Embodiment
Fig. 1 is the block diagram according to the LCD equipment 600 of exemplary embodiment of the present invention, and Fig. 2 is the block diagram of the inner structure of the timing controller shown in the key diagram 1.With reference to Fig. 1, LCD equipment 600 comprises display unit 100, gate drivers 200, data driver 300, gamma reference voltage generator 400 and timing controller 500.
Display unit 100 has many gate lines G L1 to GL2n and many data line DL1 to DLm that are used to receive data voltage of being used for receiving grid pole tension (gate voltage).Gate lines G L1 to GL2n and data line DL1 to DLm are arranged in display unit 100 with the matrix pattern (pattern) that is used to define a plurality of pixel regions, and wherein, each pixel 110 in the pixel region all comprises first sub-pixel 111 and second sub-pixel 112.First sub-pixel 111 comprises the first film transistor Tr 1 and the first liquid crystal capacitor C
LC1, second sub-pixel 112 comprises the second thin film transistor (TFT) Tr2 and the second liquid crystal capacitor C
LC2
Gate drivers 200 is electrically connected to gate lines G L1 to GL2n, is used for gating signal (gate signal) is applied to gate line.Data driver 300 is electrically connected to data line DL1 to DLm, so that first and second data voltages are applied on the data line.First data voltage has the voltage level higher than second data voltage.According to exemplary embodiment, the driving circuit (not shown) of gate drivers is formed on corresponding on the substrate of its outer peripheral areas and adjacent with the gate line end.
The driving circuit of gate drivers is electrically connected to the end of gate lines G L1 to GL2n, so that gating signal is applied on the gate line.The driving circuit of gate drivers comprises the shift register (not shown) with a plurality of grades.Each grade (not shown) all comprises S-R latch and AND grid.
Received image signal R, G and B and various control signal O-CS that timing controller 500 receives from the external graphics controller (not shown).Timing controller 500 compensates input image data data-i by exporting first the view data data-Hn ' or the second view data data-Ln ' through over-compensation through over-compensation.In addition, in order to export first, second and the 3rd control signal CT1, CT2 and CT3, timing controller 500 receives various control signal O-CS (for example, vertical synchronizing signal, horizontal-drive signal, master clock signal, data enable signal etc.).

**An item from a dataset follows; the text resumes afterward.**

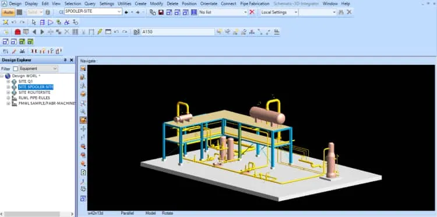Viewport: 437px width, 217px height.
Task: Toggle the Filter checkbox in Design Explorer
Action: 16,69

The first control signal CT1 is applied on the gate drivers 200, with the operation of control gate driver 200.The first control signal CT1 comprises that the vertical enabling signal of the operation that is used to start gate drivers 200, the gate clock signal and being used for that is used for determining the output time of grid voltage determine the output enable signal of the conducting pulse width of grid voltage.
Gate drivers 200 sequentially outputs to gating signal gate lines G L1 to GL2n in response to the first control signal CT1 from timing controller 500.
The second control signal CT2 is applied to data driver 300, with the operation of control data driver 300.The second control signal CT2 comprises that the reverse signal and being used for of the polarity of the horizontal enabling signal of the operation that is used for log-on data driver 300, a plurality of data voltages that are used to reverse determines the output command signal from the output time of first and second voltages of data driver 300.
Data driver 300 sequentially receives first the view data data-Hn ' or the second view data data-Ln ' through over-compensation through over-compensation corresponding to every capable pixel in response to the second control signal CT2 from timing controller 500.
Simultaneously, gamma reference voltage generator 400 receives supply voltage Vp and generates gamma reference voltage V in response to the 3rd control signal CT3 from timing controller 500
GMMA Data driver 300 is based on gamma reference voltage V
GMMA, the first view data data-Hn ' through over-compensation is converted to first data voltage, and in the period 1 that drives first sub-pixel 111, first data voltage is outputed to data line DL1 to DLm.In addition, data driver 300 is based on gamma reference voltage V
GMMA, the second view data data-Ln ' through over-compensation is converted to second data voltage, and in the second round that drives second sub-pixel 112, second data voltage is outputed to data line DL1 to DLm.
As shown in Figure 2, timing controller 500 comprises converter 510, first compensator 520, second compensator 530 and output unit 540.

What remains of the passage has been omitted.